Kontraksi yang terjadi selama empat bulan berturut-turut ini menyoroti fakta bahwa kondisi manufaktur Indonesia saat ini sangat buruk.
S&P menjelaskan bahwa produksi Indonesia mengalami sedikit penurunan dan angkanya tetap tidak berubah karena melemahnya output, pesanan baru, dan tambahan pekerjaan. Situasi ini mencerminkan lambatnya produksi dan pasar tenaga kerja.
“Manufaktur Indonesia terus berkinerja buruk di bulan Oktober, dengan produksi, pesanan baru, dan lapangan kerja semuanya mengalami penurunan kecil sejak bulan September,” kata Paul Smith, kepala ekonom di S&P Global Market Intelligence, di situs resminya.
Daya beli yang belum membaik juga terlihat dari meningkatnya angka pemutusan hubungan kerja (PHK) yang terjadi pada Januari hingga September 2024. Jumlah korban PHK pada periode tersebut hampir 53 ribu orang.

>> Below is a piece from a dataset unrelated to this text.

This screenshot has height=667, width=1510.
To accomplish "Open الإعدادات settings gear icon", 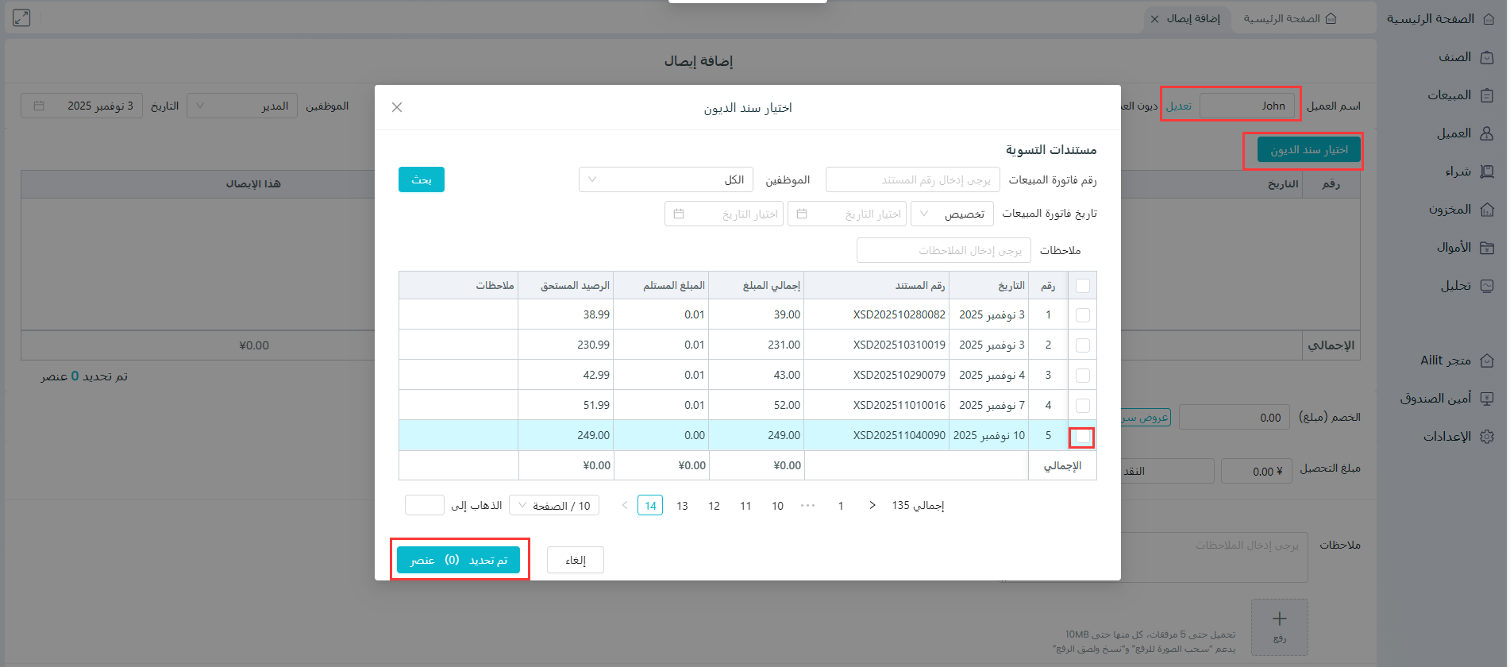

Semakin banyak orang yang terkena PHK maka akan berdampak buruk pada pendapatan masyarakat sehingga akan berkurang dan berujung pada berkurangnya pengeluaran. Jika permasalahan ini tidak diatasi, roda perekonomian Indonesia pada akhirnya bisa kacau.
Airlangga berharap jika konsumsi dalam negeri membaik, semoga industrinya juga ikut terpacu.
Riset ILLINI NEWS
[email protected] (rev/rev) Tonton video di bawah ini: Prabowo: Hilirisasi Mutlak, Tak Bisa Ditawar!